### Exercise brief
Below are the records; count how many of their lines hold the string "Moto" and give the number alone.

### Records for processing
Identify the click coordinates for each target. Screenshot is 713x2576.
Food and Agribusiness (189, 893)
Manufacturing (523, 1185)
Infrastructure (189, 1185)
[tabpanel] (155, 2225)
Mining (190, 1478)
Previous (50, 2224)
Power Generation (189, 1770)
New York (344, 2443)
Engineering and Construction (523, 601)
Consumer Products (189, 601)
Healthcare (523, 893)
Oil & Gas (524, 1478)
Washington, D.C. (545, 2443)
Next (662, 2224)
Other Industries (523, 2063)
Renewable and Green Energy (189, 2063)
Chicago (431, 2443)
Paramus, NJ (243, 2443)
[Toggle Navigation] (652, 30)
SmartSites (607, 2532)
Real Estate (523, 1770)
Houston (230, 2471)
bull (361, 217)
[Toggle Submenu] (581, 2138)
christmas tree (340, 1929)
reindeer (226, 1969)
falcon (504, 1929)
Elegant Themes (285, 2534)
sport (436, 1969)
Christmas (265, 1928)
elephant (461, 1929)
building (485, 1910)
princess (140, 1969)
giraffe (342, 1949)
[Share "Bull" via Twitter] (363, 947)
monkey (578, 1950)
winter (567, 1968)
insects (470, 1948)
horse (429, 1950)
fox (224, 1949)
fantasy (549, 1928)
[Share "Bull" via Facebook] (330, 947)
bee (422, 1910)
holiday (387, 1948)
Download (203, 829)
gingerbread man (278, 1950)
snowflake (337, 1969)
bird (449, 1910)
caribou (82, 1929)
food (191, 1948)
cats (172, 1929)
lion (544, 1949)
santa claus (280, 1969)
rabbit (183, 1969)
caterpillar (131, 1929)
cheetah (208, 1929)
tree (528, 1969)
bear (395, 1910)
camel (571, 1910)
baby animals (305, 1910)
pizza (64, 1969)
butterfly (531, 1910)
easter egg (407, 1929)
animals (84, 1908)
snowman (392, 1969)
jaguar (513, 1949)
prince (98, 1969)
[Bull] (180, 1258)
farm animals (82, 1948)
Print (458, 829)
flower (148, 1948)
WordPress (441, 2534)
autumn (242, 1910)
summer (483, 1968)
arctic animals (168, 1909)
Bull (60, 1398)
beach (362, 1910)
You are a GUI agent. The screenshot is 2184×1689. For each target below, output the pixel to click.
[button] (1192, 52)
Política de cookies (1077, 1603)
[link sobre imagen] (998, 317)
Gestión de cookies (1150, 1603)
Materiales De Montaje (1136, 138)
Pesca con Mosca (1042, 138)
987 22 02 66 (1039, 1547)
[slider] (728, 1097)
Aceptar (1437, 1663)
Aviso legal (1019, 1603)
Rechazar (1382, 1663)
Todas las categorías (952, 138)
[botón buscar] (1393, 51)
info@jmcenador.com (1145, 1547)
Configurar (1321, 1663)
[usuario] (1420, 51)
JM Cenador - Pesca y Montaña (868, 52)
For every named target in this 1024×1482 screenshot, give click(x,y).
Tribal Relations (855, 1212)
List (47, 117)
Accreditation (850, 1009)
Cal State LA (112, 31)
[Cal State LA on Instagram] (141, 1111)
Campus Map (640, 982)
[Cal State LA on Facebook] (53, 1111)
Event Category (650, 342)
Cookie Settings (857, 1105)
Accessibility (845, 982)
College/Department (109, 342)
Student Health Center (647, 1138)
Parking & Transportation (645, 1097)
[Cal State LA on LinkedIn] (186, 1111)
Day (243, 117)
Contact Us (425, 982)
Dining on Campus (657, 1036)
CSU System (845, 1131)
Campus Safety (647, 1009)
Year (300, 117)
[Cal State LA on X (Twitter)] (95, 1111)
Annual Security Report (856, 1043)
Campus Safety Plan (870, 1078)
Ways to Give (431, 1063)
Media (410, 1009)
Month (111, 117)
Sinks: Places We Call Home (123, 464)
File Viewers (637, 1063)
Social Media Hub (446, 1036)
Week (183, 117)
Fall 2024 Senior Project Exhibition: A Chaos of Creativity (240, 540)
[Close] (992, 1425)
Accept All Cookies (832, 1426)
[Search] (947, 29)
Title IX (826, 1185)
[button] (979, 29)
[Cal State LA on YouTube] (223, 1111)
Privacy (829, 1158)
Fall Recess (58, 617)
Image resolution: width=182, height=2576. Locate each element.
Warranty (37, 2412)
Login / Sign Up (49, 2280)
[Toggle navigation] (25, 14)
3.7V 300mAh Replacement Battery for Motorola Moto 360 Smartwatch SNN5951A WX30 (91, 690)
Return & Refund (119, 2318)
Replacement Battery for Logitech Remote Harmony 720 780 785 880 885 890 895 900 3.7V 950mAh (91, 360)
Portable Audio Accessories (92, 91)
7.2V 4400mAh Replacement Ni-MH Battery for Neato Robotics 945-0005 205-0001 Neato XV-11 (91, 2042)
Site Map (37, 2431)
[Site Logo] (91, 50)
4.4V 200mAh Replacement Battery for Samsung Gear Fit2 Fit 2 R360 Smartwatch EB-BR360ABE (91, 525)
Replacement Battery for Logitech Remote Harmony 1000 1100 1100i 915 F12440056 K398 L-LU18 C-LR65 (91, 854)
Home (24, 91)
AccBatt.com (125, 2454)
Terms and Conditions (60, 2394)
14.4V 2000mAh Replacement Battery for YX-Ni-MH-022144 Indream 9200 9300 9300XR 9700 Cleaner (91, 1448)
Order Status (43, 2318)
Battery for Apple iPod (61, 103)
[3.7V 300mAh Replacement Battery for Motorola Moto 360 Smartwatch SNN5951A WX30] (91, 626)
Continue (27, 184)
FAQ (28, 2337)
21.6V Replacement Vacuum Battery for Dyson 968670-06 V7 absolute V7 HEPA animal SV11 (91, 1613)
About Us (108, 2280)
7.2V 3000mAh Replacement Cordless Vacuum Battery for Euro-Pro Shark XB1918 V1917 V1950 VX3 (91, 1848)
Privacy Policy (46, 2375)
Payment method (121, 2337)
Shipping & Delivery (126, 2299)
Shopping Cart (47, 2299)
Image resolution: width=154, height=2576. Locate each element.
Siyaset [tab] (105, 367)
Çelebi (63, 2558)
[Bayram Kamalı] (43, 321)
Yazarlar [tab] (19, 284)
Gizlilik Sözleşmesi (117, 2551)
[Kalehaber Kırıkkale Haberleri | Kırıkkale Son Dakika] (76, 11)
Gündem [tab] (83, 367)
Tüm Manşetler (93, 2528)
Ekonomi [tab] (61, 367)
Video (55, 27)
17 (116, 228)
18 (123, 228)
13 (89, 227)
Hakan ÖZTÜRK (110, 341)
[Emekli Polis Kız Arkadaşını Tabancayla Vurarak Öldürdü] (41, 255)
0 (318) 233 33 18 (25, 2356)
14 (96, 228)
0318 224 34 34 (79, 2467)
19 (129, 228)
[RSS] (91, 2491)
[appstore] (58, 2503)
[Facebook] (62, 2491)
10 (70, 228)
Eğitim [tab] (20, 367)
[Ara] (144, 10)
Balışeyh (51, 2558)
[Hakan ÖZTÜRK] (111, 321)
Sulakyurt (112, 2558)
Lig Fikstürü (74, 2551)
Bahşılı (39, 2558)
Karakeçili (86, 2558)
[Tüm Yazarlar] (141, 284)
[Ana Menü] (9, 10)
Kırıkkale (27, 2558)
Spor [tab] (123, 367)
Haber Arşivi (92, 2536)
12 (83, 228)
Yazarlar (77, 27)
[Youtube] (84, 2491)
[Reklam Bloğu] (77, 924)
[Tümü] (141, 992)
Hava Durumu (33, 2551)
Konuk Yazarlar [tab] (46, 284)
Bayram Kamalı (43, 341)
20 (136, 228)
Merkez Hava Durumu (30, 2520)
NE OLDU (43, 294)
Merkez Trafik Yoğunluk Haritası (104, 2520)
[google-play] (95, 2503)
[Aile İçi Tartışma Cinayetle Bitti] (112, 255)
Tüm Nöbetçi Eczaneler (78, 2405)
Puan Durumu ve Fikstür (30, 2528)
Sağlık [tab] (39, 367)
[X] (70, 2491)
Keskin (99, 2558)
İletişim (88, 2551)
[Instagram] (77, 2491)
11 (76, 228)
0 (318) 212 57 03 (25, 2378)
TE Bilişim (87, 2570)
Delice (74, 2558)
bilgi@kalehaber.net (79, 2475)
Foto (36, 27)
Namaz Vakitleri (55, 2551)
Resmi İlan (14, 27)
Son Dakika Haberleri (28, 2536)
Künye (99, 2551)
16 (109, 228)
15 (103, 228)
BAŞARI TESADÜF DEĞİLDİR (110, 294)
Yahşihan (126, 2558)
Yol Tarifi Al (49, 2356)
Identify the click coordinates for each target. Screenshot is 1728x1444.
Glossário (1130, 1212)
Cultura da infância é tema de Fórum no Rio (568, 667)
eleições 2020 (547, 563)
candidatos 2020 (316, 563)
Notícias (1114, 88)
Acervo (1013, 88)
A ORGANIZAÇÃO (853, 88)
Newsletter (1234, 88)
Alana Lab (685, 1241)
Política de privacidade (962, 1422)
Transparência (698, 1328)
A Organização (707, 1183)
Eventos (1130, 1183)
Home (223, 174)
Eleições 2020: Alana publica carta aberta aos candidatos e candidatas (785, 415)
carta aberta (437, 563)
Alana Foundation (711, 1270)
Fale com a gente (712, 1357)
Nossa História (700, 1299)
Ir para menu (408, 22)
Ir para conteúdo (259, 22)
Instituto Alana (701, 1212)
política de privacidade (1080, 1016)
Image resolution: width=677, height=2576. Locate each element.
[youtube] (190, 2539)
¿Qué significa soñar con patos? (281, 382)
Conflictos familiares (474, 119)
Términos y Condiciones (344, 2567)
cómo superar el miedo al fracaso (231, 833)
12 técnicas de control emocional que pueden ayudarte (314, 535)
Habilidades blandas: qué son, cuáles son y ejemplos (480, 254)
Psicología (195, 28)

### Task output
2